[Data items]
------------------------------------------------------------------------

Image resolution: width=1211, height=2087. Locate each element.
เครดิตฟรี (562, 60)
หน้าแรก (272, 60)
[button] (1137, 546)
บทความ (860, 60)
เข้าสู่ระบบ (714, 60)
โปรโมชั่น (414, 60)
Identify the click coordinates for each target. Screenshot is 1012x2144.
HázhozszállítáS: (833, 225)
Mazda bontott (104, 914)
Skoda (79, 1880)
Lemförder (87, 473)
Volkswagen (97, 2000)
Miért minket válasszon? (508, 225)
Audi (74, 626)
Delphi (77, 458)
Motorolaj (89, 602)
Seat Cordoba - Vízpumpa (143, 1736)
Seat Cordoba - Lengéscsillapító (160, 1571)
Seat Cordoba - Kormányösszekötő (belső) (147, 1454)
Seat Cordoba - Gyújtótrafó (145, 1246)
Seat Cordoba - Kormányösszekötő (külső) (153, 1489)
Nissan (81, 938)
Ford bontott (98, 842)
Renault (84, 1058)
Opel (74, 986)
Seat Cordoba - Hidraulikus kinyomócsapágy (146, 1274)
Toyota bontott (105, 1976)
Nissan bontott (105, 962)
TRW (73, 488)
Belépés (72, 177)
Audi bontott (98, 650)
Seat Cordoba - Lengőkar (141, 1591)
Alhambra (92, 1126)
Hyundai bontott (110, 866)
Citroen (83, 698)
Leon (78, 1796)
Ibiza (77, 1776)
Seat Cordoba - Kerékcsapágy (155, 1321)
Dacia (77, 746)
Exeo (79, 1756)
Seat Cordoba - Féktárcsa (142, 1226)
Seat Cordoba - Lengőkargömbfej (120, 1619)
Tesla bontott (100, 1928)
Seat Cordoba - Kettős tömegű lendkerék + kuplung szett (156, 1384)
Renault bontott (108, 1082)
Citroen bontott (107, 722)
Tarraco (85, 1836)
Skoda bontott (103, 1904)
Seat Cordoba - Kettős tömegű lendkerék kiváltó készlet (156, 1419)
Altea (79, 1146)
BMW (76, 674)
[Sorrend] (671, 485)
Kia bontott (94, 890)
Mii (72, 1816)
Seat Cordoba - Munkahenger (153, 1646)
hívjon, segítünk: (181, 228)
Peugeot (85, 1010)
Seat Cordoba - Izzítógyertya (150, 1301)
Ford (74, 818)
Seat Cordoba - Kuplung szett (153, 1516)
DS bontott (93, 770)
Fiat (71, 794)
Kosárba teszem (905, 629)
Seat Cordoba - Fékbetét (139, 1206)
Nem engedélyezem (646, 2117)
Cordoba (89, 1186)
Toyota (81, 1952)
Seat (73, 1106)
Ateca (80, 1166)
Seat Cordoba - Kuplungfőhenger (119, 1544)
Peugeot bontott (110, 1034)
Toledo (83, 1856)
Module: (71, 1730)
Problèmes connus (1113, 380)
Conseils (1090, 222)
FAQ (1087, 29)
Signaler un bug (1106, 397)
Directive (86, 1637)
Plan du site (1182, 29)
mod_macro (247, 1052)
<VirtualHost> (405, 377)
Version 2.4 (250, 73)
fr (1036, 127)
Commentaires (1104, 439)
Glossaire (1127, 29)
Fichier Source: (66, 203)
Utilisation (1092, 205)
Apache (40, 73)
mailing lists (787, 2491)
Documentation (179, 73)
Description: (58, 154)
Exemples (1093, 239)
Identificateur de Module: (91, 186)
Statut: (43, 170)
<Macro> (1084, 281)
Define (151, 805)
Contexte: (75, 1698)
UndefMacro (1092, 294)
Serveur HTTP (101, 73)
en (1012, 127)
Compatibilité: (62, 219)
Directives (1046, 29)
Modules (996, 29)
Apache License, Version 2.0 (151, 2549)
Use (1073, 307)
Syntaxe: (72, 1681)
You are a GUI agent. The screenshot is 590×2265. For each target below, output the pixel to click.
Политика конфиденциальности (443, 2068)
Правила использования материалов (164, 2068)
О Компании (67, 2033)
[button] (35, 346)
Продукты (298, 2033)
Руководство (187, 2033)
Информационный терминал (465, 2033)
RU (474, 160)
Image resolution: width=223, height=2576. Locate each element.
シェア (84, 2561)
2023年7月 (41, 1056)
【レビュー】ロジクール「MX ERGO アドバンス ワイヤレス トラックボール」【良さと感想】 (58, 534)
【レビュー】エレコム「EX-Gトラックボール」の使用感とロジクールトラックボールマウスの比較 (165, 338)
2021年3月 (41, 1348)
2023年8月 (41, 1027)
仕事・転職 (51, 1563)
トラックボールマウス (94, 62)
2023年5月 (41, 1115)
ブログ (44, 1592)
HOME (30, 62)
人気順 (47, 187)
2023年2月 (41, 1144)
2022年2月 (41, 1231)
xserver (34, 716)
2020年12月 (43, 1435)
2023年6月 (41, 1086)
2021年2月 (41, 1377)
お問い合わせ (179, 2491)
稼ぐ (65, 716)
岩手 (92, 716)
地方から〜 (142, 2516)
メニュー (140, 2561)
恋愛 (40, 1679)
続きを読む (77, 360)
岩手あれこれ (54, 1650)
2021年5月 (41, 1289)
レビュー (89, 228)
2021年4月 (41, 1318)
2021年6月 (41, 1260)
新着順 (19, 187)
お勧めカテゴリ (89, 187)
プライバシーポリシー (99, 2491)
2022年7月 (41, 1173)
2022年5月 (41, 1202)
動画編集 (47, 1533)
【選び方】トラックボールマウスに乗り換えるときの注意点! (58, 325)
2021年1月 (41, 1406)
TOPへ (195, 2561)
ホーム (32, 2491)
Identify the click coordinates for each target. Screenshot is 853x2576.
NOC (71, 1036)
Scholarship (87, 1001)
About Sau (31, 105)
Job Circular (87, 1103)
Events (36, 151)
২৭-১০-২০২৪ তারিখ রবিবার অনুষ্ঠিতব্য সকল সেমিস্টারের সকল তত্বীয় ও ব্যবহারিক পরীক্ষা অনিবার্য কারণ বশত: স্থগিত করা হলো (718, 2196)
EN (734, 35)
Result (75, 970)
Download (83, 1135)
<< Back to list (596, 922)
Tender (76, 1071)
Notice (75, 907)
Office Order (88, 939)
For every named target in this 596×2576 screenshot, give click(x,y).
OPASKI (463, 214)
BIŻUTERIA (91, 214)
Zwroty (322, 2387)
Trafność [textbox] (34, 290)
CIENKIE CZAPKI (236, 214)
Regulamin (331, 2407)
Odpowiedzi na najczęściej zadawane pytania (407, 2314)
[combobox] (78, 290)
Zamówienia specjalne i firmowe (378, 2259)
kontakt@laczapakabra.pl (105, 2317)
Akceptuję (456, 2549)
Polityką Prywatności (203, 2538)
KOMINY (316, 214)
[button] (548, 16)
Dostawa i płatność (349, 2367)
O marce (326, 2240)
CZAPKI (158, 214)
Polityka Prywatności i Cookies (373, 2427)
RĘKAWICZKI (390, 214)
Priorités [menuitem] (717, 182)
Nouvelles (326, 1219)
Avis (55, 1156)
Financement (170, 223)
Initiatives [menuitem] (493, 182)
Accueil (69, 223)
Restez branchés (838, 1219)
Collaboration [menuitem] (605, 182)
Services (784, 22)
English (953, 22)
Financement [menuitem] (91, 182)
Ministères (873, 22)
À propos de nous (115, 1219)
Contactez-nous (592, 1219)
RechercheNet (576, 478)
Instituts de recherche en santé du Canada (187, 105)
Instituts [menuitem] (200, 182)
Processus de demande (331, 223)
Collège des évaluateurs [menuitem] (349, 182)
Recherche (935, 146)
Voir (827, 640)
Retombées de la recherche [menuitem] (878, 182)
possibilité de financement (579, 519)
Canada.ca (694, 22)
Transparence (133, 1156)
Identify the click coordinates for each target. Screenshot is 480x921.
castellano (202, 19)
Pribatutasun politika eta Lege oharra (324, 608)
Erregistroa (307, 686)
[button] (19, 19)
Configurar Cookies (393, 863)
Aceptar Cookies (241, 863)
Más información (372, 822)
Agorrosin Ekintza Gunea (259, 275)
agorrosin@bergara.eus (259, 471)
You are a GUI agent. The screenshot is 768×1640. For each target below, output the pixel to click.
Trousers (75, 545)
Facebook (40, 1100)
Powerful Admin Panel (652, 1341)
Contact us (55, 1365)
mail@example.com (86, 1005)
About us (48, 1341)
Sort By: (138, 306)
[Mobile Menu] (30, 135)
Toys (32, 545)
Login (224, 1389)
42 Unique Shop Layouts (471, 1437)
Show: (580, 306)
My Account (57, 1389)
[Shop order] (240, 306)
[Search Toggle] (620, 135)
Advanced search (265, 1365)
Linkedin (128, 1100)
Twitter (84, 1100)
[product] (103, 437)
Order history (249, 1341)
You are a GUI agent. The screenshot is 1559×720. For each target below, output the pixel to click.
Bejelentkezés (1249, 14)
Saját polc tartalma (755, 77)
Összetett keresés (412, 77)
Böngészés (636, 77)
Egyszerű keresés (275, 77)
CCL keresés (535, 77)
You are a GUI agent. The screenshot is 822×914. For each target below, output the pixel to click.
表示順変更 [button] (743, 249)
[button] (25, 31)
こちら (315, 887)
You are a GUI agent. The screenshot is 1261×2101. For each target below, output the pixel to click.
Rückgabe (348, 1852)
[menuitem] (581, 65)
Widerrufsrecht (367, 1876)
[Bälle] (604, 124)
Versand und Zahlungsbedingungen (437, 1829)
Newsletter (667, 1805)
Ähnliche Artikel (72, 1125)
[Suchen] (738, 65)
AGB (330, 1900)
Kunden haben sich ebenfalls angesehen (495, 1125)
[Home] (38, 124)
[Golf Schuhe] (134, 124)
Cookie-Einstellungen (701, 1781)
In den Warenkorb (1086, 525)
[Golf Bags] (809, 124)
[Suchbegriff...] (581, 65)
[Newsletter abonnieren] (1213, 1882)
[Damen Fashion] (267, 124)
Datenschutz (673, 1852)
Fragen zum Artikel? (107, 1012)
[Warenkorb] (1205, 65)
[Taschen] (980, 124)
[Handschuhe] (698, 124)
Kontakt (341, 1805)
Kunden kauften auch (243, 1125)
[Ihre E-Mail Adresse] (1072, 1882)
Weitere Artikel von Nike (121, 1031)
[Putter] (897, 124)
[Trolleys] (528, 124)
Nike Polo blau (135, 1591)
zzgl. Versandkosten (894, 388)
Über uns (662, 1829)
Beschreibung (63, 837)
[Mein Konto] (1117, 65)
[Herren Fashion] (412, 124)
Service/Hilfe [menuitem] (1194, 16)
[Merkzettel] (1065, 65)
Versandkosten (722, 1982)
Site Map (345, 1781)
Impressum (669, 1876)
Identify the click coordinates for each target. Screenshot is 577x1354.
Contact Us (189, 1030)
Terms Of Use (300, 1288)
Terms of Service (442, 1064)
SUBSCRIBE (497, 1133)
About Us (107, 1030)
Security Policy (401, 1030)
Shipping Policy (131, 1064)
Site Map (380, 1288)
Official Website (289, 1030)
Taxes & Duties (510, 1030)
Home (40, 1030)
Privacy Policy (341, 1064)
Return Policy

------------------------------------------------------------------------

* **TASK BRIEF**
Copy the part of the listing above that starts with the line containing "Über uns (662, 1829)" and ends with the line containing "Taxes & Duties (510, 1030)", both of those lines included, keeping each line exactly as it is.

* **RESPONSE BELOW**
Über uns (662, 1829)
Beschreibung (63, 837)
[Mein Konto] (1117, 65)
[Herren Fashion] (412, 124)
Service/Hilfe [menuitem] (1194, 16)
[Merkzettel] (1065, 65)
Versandkosten (722, 1982)
Site Map (345, 1781)
Impressum (669, 1876)
Identify the click coordinates for each target. Screenshot is 577x1354.
Contact Us (189, 1030)
Terms Of Use (300, 1288)
Terms of Service (442, 1064)
SUBSCRIBE (497, 1133)
About Us (107, 1030)
Security Policy (401, 1030)
Shipping Policy (131, 1064)
Site Map (380, 1288)
Official Website (289, 1030)
Taxes & Duties (510, 1030)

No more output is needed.